(AIM OF THE TASK): Extract each line of the data below that contains the word "Where".

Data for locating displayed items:
-----
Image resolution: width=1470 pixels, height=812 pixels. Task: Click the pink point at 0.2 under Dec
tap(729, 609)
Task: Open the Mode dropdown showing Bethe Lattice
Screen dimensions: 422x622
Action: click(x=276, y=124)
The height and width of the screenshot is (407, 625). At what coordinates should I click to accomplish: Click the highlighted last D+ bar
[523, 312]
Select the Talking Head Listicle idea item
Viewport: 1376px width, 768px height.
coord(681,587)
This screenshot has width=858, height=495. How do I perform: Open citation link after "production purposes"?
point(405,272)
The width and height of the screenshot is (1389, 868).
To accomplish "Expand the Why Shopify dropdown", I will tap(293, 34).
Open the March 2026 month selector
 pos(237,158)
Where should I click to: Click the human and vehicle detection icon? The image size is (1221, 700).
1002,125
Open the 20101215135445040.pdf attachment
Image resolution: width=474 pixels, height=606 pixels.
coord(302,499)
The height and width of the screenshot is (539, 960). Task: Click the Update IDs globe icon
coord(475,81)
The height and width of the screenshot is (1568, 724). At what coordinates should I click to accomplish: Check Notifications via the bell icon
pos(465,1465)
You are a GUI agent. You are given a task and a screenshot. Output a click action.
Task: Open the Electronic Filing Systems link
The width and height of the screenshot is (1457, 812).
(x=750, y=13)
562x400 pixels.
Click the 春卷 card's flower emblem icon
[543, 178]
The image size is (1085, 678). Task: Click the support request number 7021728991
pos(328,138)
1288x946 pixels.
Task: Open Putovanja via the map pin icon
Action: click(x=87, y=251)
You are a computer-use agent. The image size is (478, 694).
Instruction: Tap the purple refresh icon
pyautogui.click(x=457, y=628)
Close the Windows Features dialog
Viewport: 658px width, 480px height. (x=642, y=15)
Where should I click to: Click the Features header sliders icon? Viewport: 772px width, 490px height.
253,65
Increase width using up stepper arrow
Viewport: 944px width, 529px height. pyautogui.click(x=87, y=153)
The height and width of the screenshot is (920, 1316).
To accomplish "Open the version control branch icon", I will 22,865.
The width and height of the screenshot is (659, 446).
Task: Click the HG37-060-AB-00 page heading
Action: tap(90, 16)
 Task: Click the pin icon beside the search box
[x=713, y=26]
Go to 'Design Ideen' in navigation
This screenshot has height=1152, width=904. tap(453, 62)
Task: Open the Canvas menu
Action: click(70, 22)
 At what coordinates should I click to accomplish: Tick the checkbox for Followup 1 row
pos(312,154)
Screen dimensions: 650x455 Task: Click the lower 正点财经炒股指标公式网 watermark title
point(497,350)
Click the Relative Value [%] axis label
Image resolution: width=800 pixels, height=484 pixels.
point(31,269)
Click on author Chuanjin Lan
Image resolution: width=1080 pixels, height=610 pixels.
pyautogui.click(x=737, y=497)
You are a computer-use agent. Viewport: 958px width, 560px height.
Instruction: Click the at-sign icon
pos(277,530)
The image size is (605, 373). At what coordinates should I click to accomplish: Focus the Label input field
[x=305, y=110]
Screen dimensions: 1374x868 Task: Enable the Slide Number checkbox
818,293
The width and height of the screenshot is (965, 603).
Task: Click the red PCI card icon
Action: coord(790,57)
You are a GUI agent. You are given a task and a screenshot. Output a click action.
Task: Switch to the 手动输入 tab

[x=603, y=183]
-----
(RESPONSE BELOW):
Where should I click to: Click the human and vehicle detection icon? The image size is (1221, 700).
Where should I click to: Click the Features header sliders icon? Viewport: 772px width, 490px height.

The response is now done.